10.06.2005 Artikelansicht
Ausschnitt Zeitungsausschnitt
Drucken Drucken

 

50 Mark Lohn für eine
harte 58-Stunden-Woche

Treffen ehemaliger Diakonieschwestern im Krankenhaus Mitte

Bielefeld (dah). »Tragenfahrstunde«, Nachtdienste und das Kittelwechseln an der Infektionsabteilung - zahlreiche gemeinsam erlebte Geschichten und Anekdötchen wurden für die ehemaligen Diakonie-Schwestern bei ihrem Besuch im Städtischen Krankenhaus Bielefeld-Mitte wieder lebendig. Vor mehr als 45 Jahren hatten sie hier gemeinsam ihre Ausbildung zur Krankenschwester absolviert und 1962 mit dem Examen abgeschlossen.

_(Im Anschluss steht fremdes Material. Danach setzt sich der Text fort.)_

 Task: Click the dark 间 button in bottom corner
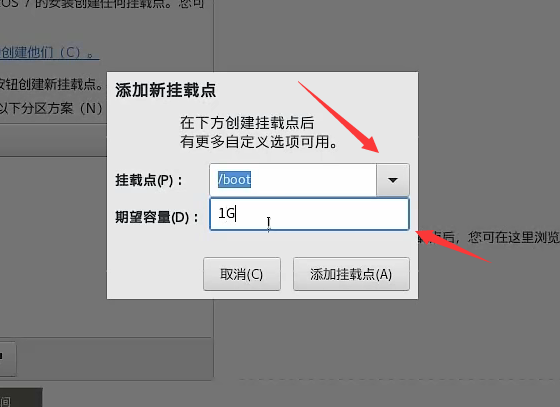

Damals - bis 1969 - wurde das Krankenhaus pflegerisch komplett von den Schwestern des Evangelischen Diakonievereins Zehlendorf betreut. Der Diakonieverein übernahm auch die Ausbildung der Schwesternschülerinnen - für diese eine harte und entbehrungsreiche Zeit. 58-Stunden-Wochen waren normal, und der Lohn von 50 Mark war trotz der Unterkunft im Schwesternwohnheim sehr knapp bemessen. Inge Aichele kann sich noch gut daran erinnern: »Wenn ich nach Hause zu meinen Eltern fahren wollte, hat die Bahnkarte genau 50 Mark gekostet. Einen ganzen Monatslohn.« Auch war es damals selbstverständlich, dass die jungen Frauen ganz normal mitarbeiteten - eine fast ausschließlich theoretische Ausbildung, wie sie heute üblich ist, kannte man nicht.
Dabei wurden die Schwesternschülerinnen gerade zu Beginn ihrer Ausbildung nicht selten ins kalte Wasser geworfen, was teilweise zu recht amüsanten Situationen führte. So erhielt einmal eine ganz neue Schwesternschülerin den Auftrag, eine Patientin zu baden. Da sie dies jedoch noch nie gemacht hatte und sich genierte, die Patientin auszuziehen, setzte sie die Dame kurzerhand mit Hemd in die Badewanne.
Am schlimmsten aber waren nach einhelliger Meinung die Nachtwachen. Insgesamt 24 Wochen - normalerweise sechs Wochen am Stück - hatte jede Schwesternschülerin während ihrer Ausbildung abzuleisten. Dabei musste sie jede Nacht dreimal nach jedem Patienten sehen, also von Bett zu Bett gehen. Bei etwa 60 zu betreuenden Patienten war man da fast die ganze Nacht unterwegs.
Für das Wiedersehen hatten sich Verwaltungsdirektor Klaus Janssen und Pflegedirektorin Gerda Merten neben einem Rundgang durch das Krankenhaus und einem kleinen Vortrag über dessen Werdegang noch eine besondere Überraschung einfallen lassen: Sozusagen als Ehrengast erwartete Marlies Schmidt »ihre Mädchen«. Die rüstige Dame war bereits zur Zeit der Ausbildung der Besucherinnen als Krankenschwester im heutigen Städtischen Krankenhaus Bielefeld-Mitte tätig und den meisten auch noch bestens in Erinnerung.
Schwester Marlies ist übrigens immer noch - obwohl schon lange pensioniert - an den Betten der Patienten anzutreffen, hört ihren Sorgen zu und kümmert sich um die speziellen Anliegen, für die das »normale« Pflegepersonal keine Zeit hat.
Die Teilnehmerinnen des Treffens: Ursula Lebelt, Heidrun Heinz, Hildegard Beune, Helke Maier, Inge Schlunk, Inge Aichele, Barbara Mithner, Gisela Salm, Melitta Meier, Christa Czianera, Renate Kunerth, Heidemarie Kleinebekel und Christa Weber.